The structural argument rests on capacity physics. Manufacturing HBM requires meaningfully more wafer area per unit than standard DDR5, which means the industry-wide rush to satisfy AI demand has inadvertently tightened conventional memory supply as well. SK Hynix has estimated that memory wafer supply will remain at least 20% short of aggregate demand through 2030. That crowding-out effect is already showing up in Micron’s margin profile across the full product portfolio, not only in HBM. Management has committed approximately $20 to $25 billion in capital expenditure for fiscal 2026, a figure that signals confidence in demand durability but also introduces execution risk if the cycle turns. Data centers are currently consuming an estimated 70% of global memory output, leaving constrained supply for the recovering smartphone and PC segments.
The bull case from several sell-side analysts now extends well beyond current prices. Mizuho raised its price target to $740 following the record session. Melius Research initiated with a buy. At least one Seeking Alpha contributor has published a framework projecting a path to $1,500, predicated on continued HBM pricing power and a multi-year supply shortfall. The bear case is the standard memory cycle objection: Samsung and SK Hynix are expanding HBM capacity aggressively, hyperscaler AI capital expenditure commitments could normalize in late 2027, and Micron’s historical pattern of margin compression during oversupply phases has been severe. The trailing P/E at current prices assumes that peak earnings are not, in fact, peak earnings — a premise the market is willing to test.

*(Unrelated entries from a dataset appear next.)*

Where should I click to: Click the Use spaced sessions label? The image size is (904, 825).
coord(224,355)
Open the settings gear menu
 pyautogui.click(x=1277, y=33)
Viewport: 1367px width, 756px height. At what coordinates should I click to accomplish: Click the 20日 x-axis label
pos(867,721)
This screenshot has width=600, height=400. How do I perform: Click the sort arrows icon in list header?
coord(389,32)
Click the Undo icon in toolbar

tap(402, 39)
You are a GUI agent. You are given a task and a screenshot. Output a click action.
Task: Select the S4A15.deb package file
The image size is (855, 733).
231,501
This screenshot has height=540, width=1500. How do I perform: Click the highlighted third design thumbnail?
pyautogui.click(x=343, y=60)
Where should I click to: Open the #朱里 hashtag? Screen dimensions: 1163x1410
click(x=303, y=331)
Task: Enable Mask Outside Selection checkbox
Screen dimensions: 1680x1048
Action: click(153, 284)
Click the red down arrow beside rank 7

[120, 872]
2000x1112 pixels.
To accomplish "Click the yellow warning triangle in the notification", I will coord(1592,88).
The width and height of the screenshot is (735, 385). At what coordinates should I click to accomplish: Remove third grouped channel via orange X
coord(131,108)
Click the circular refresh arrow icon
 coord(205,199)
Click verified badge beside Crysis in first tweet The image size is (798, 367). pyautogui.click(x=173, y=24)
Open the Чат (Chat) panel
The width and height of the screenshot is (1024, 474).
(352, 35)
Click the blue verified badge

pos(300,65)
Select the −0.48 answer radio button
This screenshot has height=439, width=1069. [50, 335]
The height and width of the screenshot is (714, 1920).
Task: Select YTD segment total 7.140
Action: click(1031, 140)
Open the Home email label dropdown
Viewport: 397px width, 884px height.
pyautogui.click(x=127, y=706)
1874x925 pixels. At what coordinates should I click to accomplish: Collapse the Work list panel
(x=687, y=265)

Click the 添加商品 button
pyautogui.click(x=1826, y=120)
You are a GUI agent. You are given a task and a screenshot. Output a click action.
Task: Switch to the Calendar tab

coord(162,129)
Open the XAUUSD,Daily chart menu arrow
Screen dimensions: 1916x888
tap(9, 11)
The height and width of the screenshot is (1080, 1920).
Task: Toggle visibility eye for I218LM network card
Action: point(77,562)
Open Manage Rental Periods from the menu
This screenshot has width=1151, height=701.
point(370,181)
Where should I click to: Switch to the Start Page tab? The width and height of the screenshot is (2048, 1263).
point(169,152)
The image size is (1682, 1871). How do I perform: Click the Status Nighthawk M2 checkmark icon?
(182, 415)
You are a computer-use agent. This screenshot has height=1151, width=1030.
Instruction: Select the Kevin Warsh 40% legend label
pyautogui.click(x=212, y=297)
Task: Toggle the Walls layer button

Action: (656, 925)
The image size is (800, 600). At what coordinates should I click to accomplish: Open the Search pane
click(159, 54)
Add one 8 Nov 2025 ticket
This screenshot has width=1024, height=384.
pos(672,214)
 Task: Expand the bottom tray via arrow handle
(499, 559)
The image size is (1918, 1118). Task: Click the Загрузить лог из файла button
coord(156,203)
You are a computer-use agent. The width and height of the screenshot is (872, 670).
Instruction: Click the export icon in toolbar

The next meaningful data point is Micron’s fiscal Q3 earnings report, scheduled for June 25. Investors will focus on HBM pricing commentary, the status of HBM4 qualification with Nvidia, and wafer capacity guidance into 2027. HBM4 is already in customer sampling; Micron’s specifications — 11 Gbps data transfer speeds and bandwidth exceeding 2.8 terabytes per second — reportedly exceed current JEDEC standards, which, if confirmed at scale, would sharpen the competitive differentiation against Samsung. Whether that technological edge sustains through the next product generation is the variable the current valuation is implicitly pricing with unusual confidence.